• Exercise passage
300 Injured At Standing Rock: “He just smiled and shot both my kneecaps”
The dying days of President Obama’s administration are being deeply shamed by the actions of the authorities against the First Nations and others fighting the Dakota Access Pipeline.
The dying days of President Obama’s administration are being deeply shamed by the actions of the authorities against the First Nations and others fighting the Dakota Access Pipeline.
And the extreme violence from the authorities seems to be deteriorating by the day.
There is growing outrage and condemnation as more and more first-hand accounts and footage emerge of water cannons, rubber bullets, tear gas and even stun grenades being used against some 400 water protectors on Sunday night and early yesterday morning.
Some 300 people were hurt after being hit by either water, gas, grenade or rubber bullet. An estimated 27 needed hospital treatment. Reports from legal observers suggest that several people were unconscious having been hit by rubber bullets. There were so many casualties that the local school gymnasium had to be opened for emergency relief.
There are graphic photos online of serious injuries incurred by the protectors. If you want to see the extent of some injuries go here, but the images are distressing.
In freezing temperatures, police fired cold water to prevent the protectors removing blockades on the Backwater Bridge on Highway 1806, near the camps they have been occupying for months. In response, activists lit fires to try and keep their soaking companions warm. This seems to have further inflamed tensions.
Dallas Goldtooth, one of the organisers, said: “Folks have a right to be on a public road. It’s absurd that people who’ve been trying to take down the barricade now have their lives at risk.” He called the Police tactics “an excessive and potentially deadly use of force”.
Indeed, there were harrowing reports of violence against the water protectors:
One activist from the Standing Rock Sioux reservation, Black Elk said, “All of a sudden there were these bright, blinding spotlights, so you could see each other, but you couldn’t see [the police]. Every once in awhile you could hear someone scream who had been hit by a rubber bullet.”

• Data under study
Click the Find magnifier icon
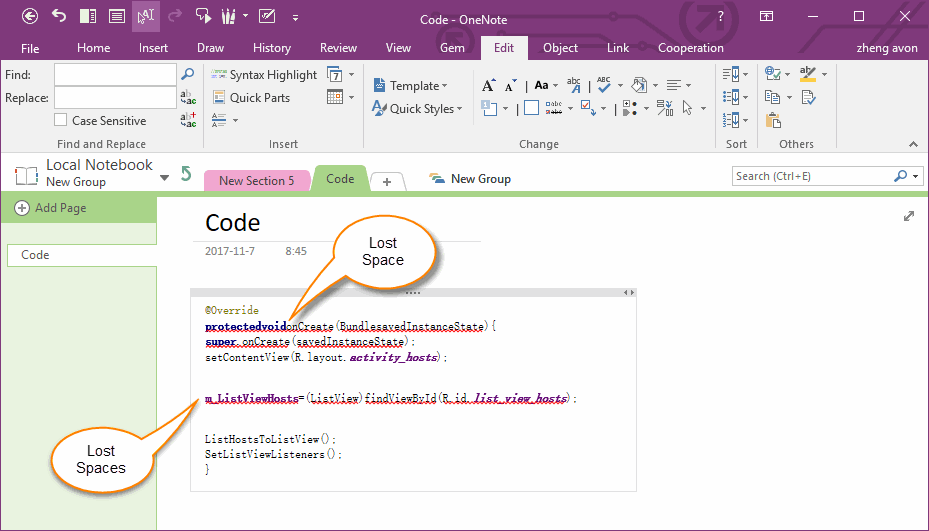This screenshot has height=531, width=929. click(x=187, y=74)
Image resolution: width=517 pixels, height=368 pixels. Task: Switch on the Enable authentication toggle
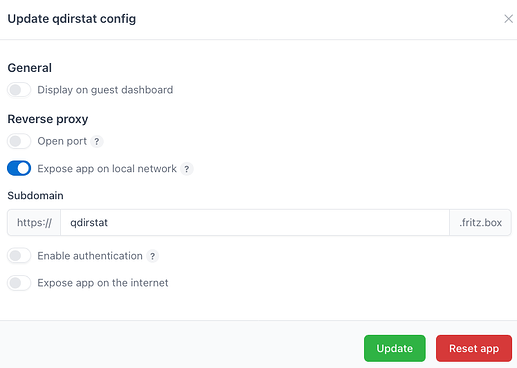coord(19,256)
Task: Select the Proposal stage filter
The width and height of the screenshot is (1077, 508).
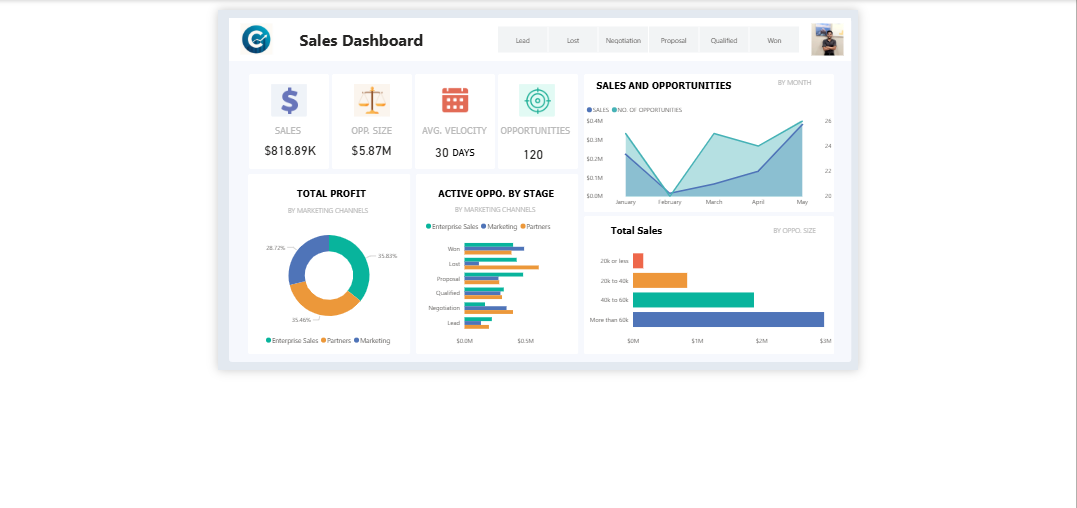Action: 673,41
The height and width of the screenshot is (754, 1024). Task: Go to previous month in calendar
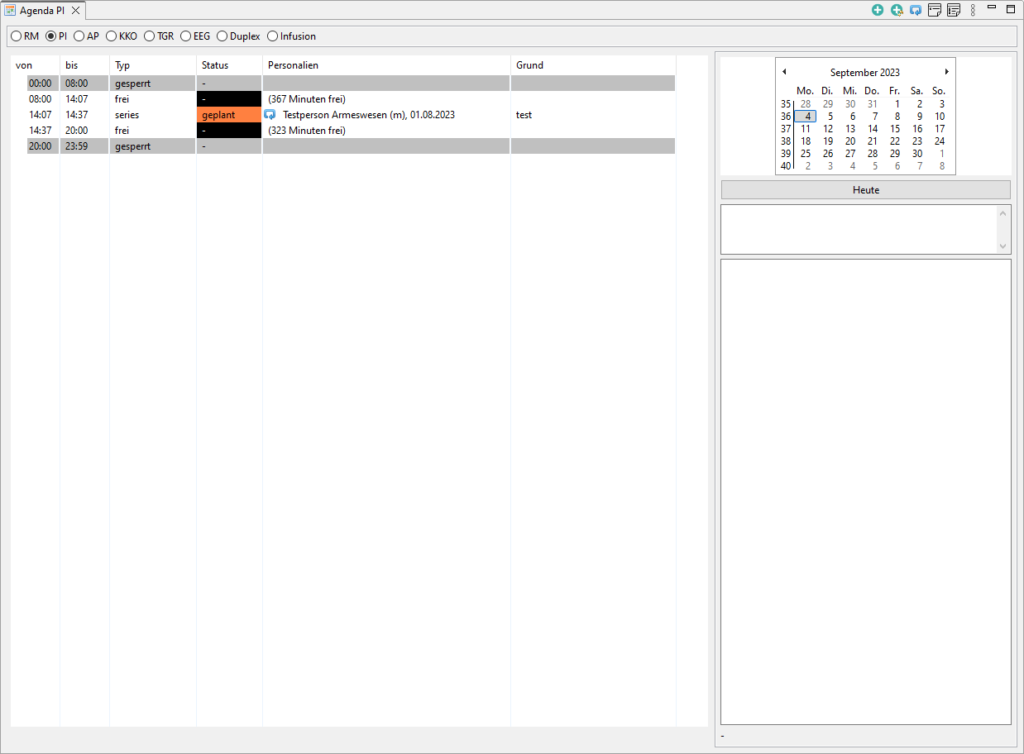(784, 72)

• Exercises
1 – In the Standing Rock article, where did police fire cold water to stop the protectors from removing blockades?
2 – Name every item that the Standing Rock article says was used against some 400 water protectors on Sunday night and early yesterday morning.
3 – Continue the Standing Rock article from its final sentence.

• Results of the tasks
1 – On the Backwater Bridge on Highway 1806.

2 – Water cannons, rubber bullets, tear gas, stun grenades

3 –
“I was tear gassed over 15 times, which made it hard to breathe and left my face burning for hours,” recalls Cheyenne, a young native woman from Michigan. “I got hosed down with a water cannon in freezing temperatures leaving me hypothermic, and I was slammed into a barbed wire barricade out of panic caused by the police after a flash grenade was thrown and caught fire to a field.”
Another young native man from the Ojibwe nation said “He shot me with a rubber bullet right in the belly button, and when I showed him that he had hurt me, he just smiled and shot both my kneecaps”.
On Sunday night, the Standing Rock Medic and Healer Council called on authorities to stop using water cannons against the protesters, saying the below-freezing weather could cause hypothermia and criticizing the “potentially lethal use of these controversial methods against people peacefully assembled.”
A surgeon with the Healing Council, Jesse Lopez, from Kansas City said: “We are standing back in a state of disbelief. I maybe could see pepper spray, maybe rubber bullets, maybe tear gas, but water cannons? That’s done to inflict deliberate, severe, life-threatening harm.”
As usual, the local sheriff’s office spun a total different story that shows what misinformation the authorities are releasing: “We have not received any reports that can be verified of protesters that were injured.”